Although engineered OMVs have shown great potential in the diagnosis and treatment of diseases, a series of safety issues still need to be fully evaluated in order to truly realize clinical transformation. Among them, a key problem that cannot be ignored is the narrow toxicity window of OMVs, which is closely related to the rich LPS and other PAMPs on the surface of OMVs [93]. On the one hand, these ingredients give OMVs strong immune stimulation ability, on the other hand, when the dosage is not controlled properly, they may also cause excessive systemic inflammatory response [90]. In vivo studies have shown that this excessive immune activation may further lead to serious adverse reactions, such as sepsis, acute organ injury, liver inflammatory cell infiltration, pulmonary fibrosis and splenomegaly. Therefore, in the treatment strategy design based on OMVs, how to maintain the safety within an acceptable range while ensuring sufficient immune activation effect is still a core problem that needs to be weighed and solved [93, 197]. In addition, because OMVs can act on multiple pattern recognition receptors at the same time, we need to pay attention to whether it will cause excessive immune activation and whether it may break the original immune tolerance state of the body [198, 199]. Especially in the case of repeated administration or long-term administration, this problem deserves more attention. On the other hand, the content carried by OMVs is complex, which further increases the difficulty of evaluation. For example, some components derived from pathogens, such as VacA of H. pylori and opacity-associated proteins of N. meningitidis, may have immunomodulatory effects, thus affecting the therapeutic effect [198]. This problem is particularly critical in some specific application scenarios, such as tumor immunotherapy, because such treatment usually requires continuous and effective T cell activation, and any factors that may interfere with this process may further affect the final treatment performance.

Corresponding to the safety issue, whether OMVs can achieve large-scale clinical application also depends on whether a series of manufacturing problems can be effectively solved.

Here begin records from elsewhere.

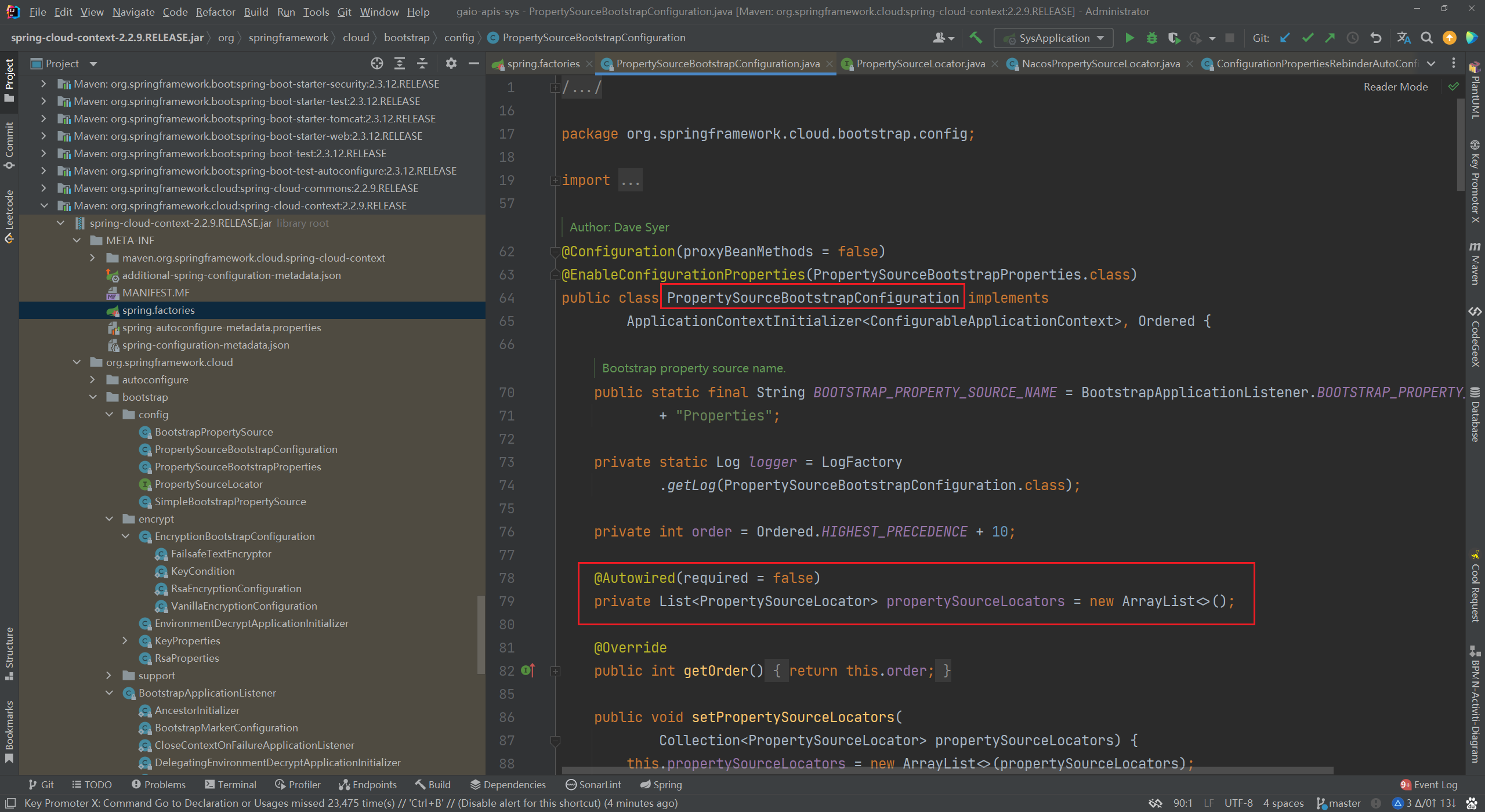Toggle the Maven tool window on right sidebar
This screenshot has width=1485, height=812.
coord(1475,264)
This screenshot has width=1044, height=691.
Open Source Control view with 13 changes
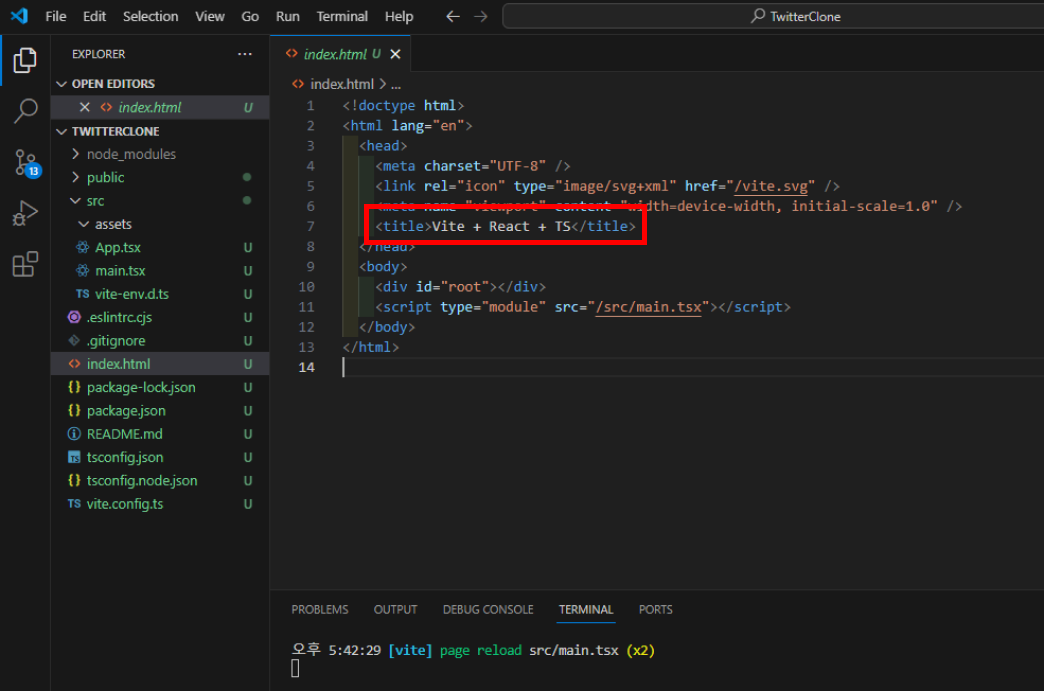[25, 163]
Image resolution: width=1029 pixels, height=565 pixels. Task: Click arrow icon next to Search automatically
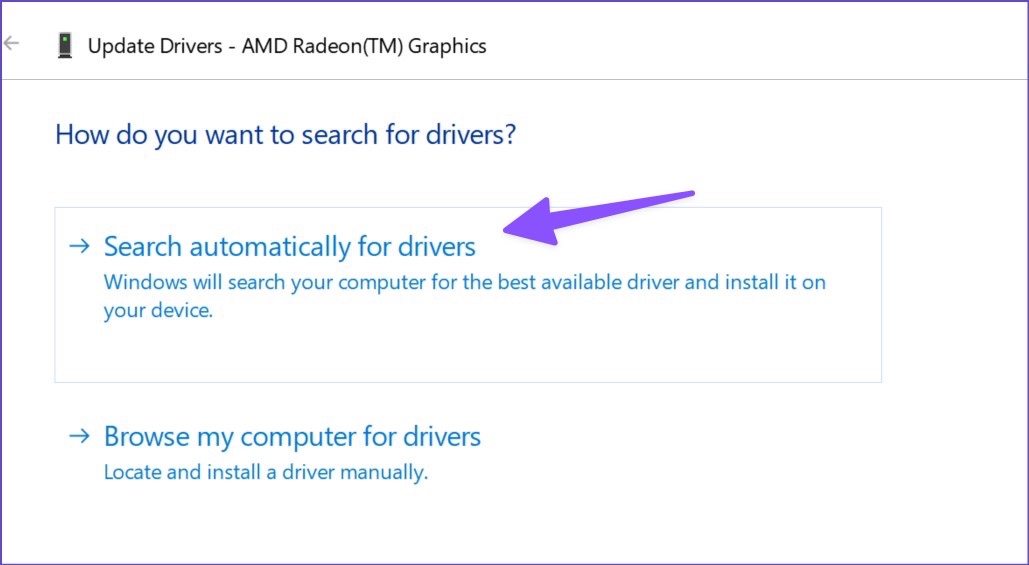(x=79, y=246)
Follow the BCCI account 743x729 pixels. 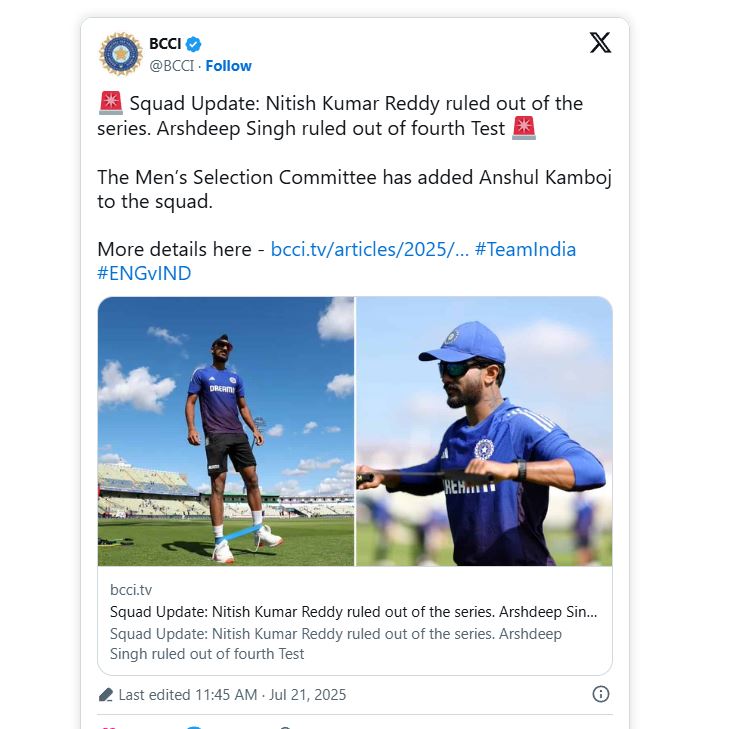228,66
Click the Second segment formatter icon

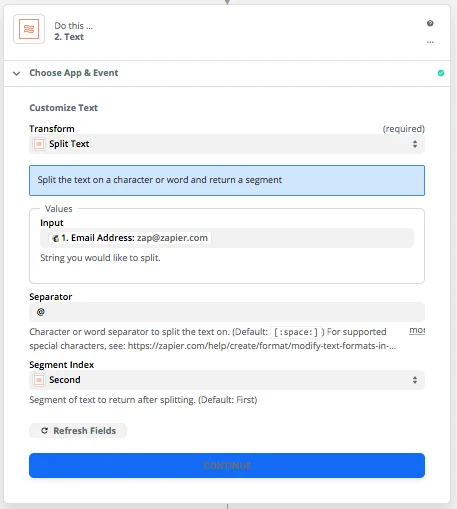tap(39, 380)
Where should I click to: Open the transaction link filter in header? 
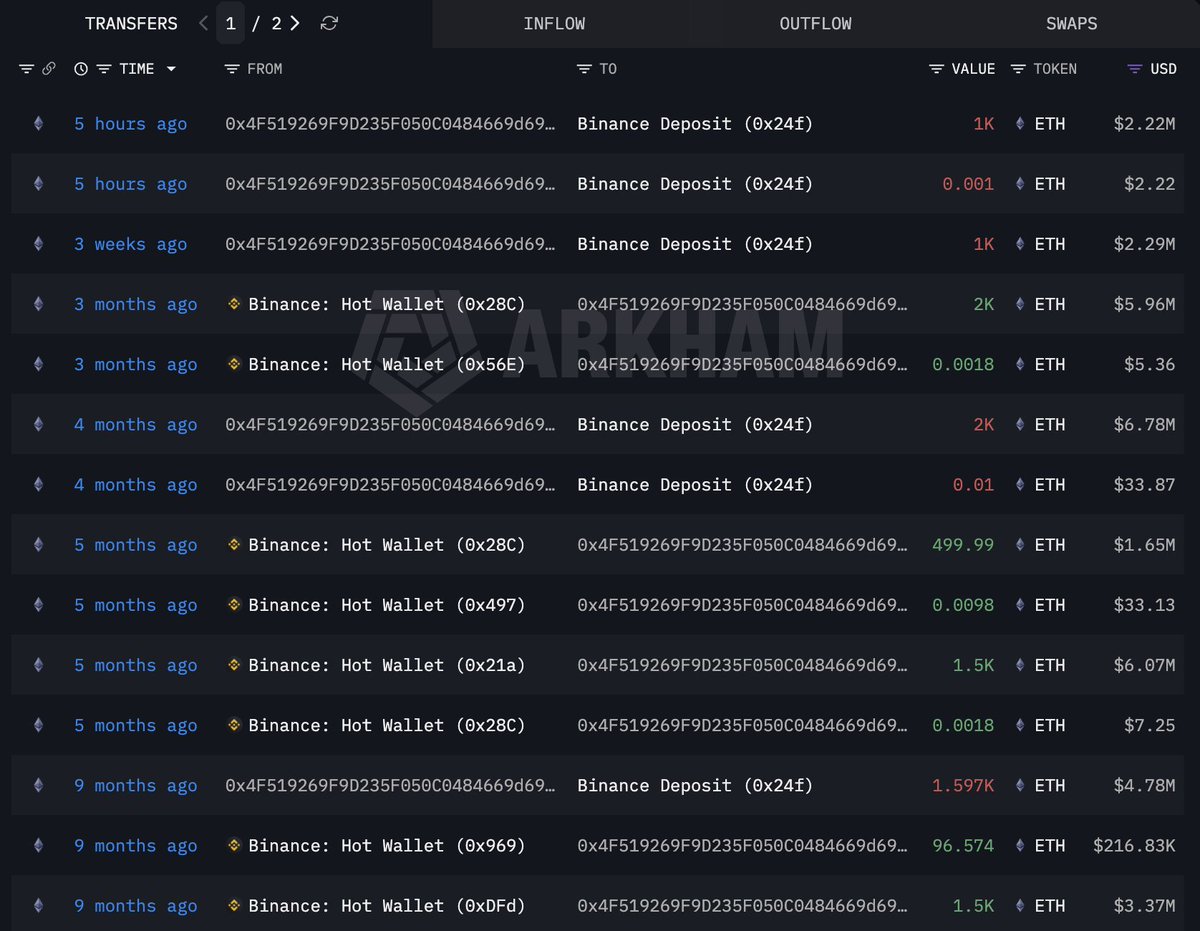click(x=48, y=69)
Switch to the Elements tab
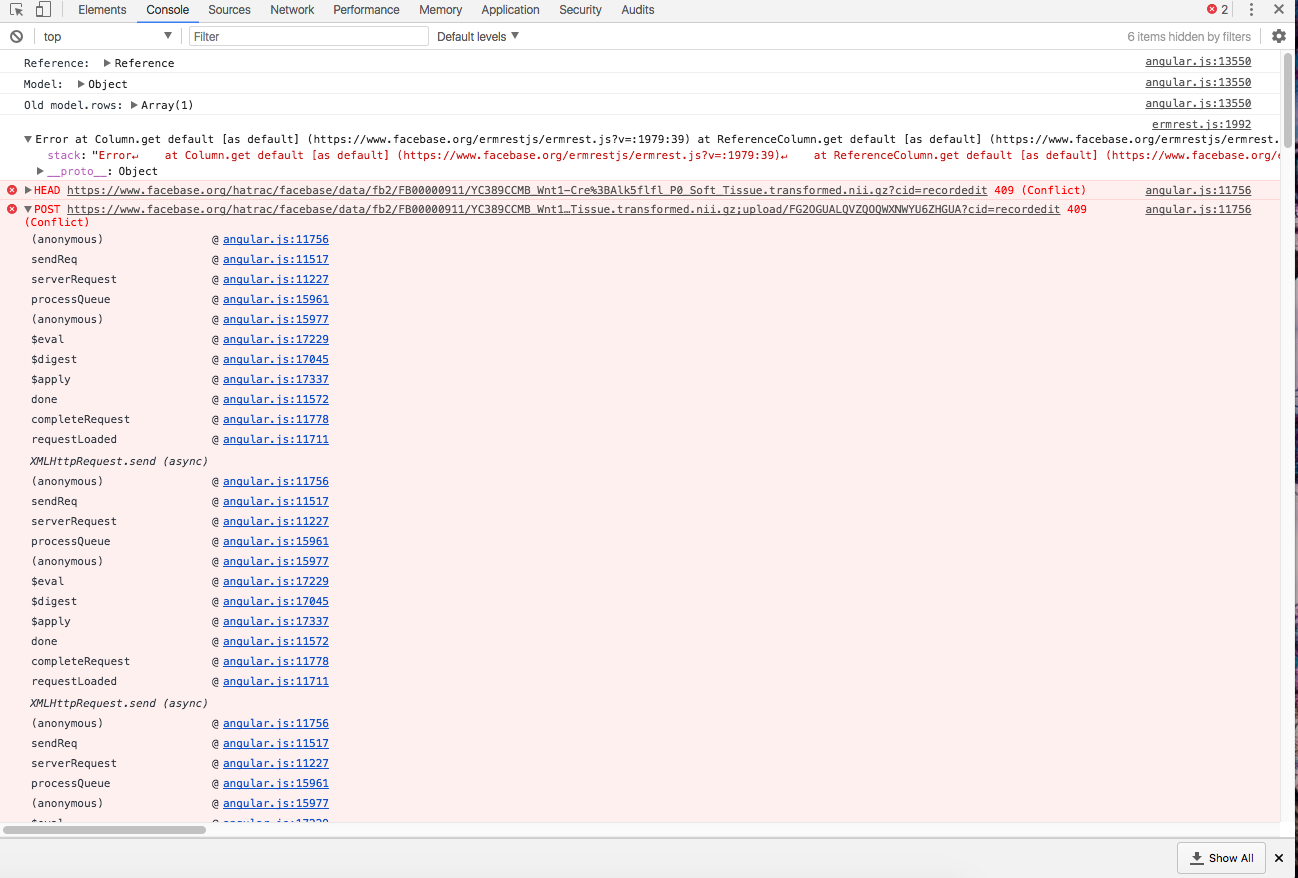Viewport: 1298px width, 878px height. [x=103, y=10]
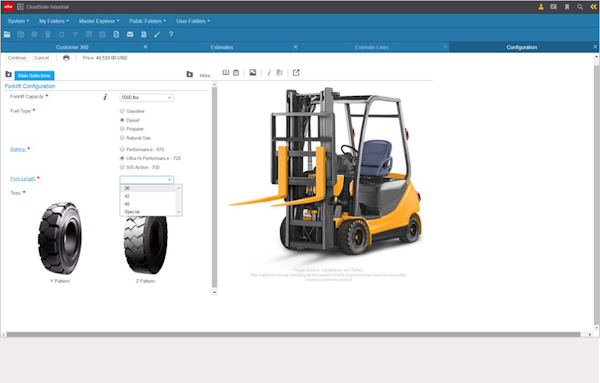The image size is (600, 383).
Task: Click the print icon beside Cancel
Action: tap(66, 58)
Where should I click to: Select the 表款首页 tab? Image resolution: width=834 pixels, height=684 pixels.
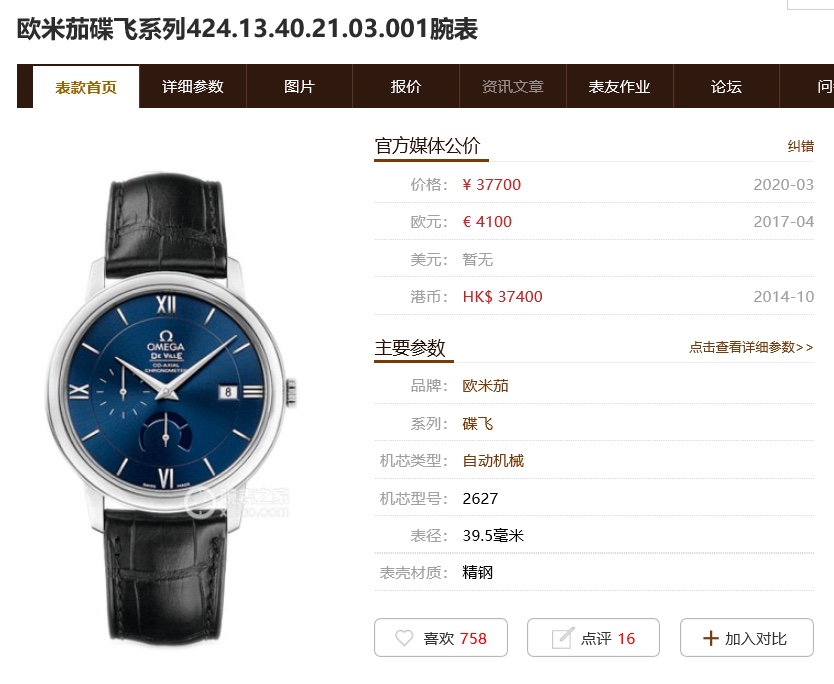86,87
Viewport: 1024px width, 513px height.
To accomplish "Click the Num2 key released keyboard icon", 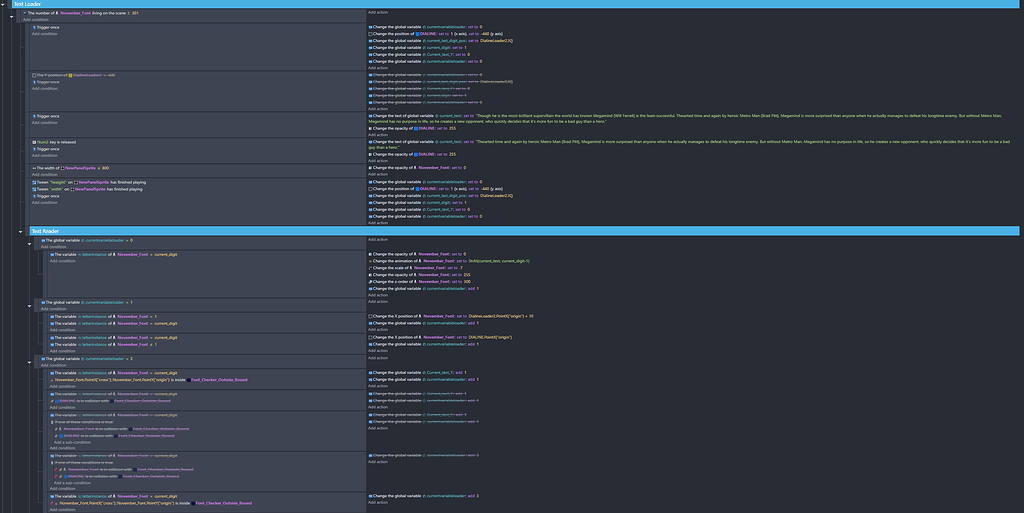I will tap(35, 142).
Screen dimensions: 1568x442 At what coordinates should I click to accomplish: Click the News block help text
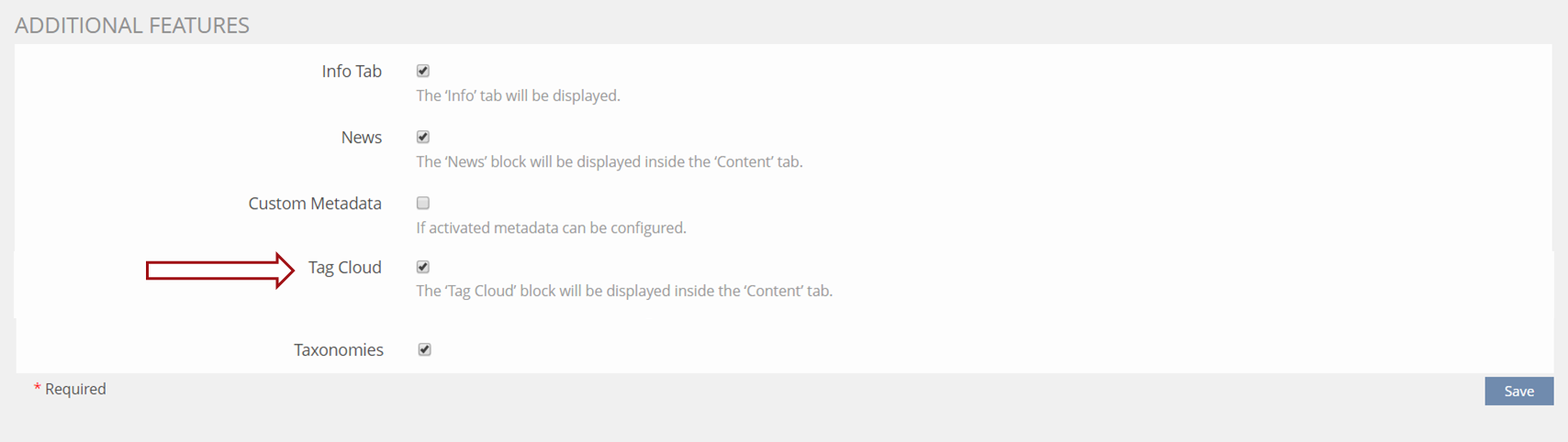coord(609,161)
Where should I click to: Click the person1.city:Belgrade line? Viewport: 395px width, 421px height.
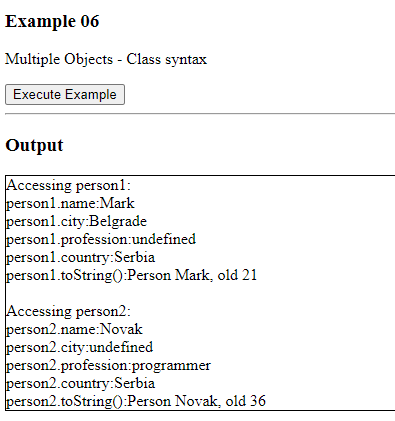coord(77,221)
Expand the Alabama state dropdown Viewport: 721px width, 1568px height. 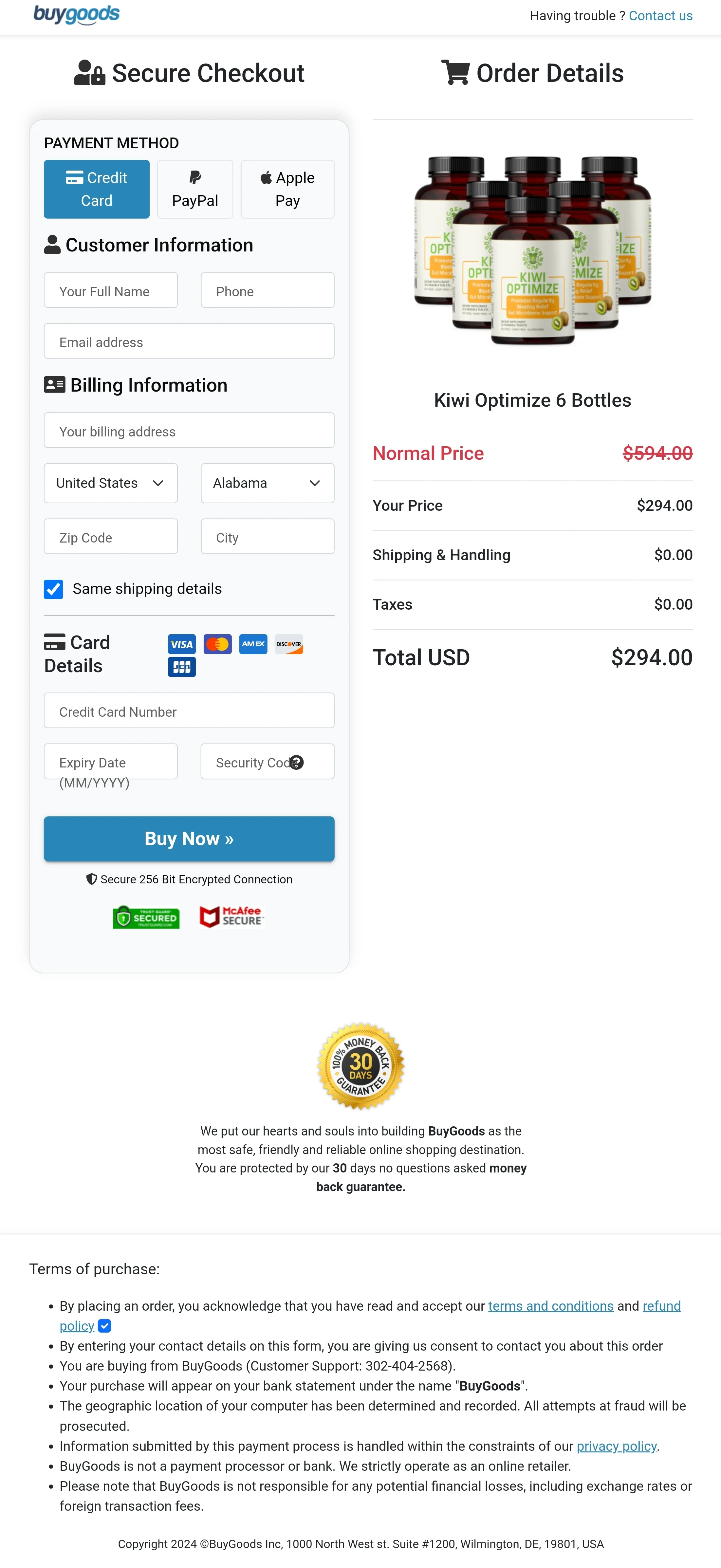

Firstly, the yield of OMVs produced by natural strains is usually low, which not only limits its large-scale supply capacity, but also increases the complexity of the production process to a certain extent. In addition, the biogenesis of OMVs is a dynamic process regulated by metabolism, and is very sensitive to culture conditions, such as environmental stress, oxygen supply, nutritional status, the growth stage of bacteria and the composition of culture medium [198]. In this case, differences in vesicle particle size, molecular composition, protein profile and LPS content often occur between different batches, which may further affect the efficacy and safety. At present, OMVs still lack a set of fully standardized and high-purity technical processes in terms of separation, purification and characterization, which also makes it face great challenges in meeting the consistency and quality control standards required by regulatory approval and current Good Manufacturing Practice production [86]. However, these problems do not mean that the OMV platform lacks transformation prospects, but that the promotion of its clinical application still depends on a more controllable engineering transformation strategy, a more stable and reliable production process, and a more standardized and unified quality evaluation system. Only by further improving these key links can we better promote the OMV-related platform to move toward future clinical translation.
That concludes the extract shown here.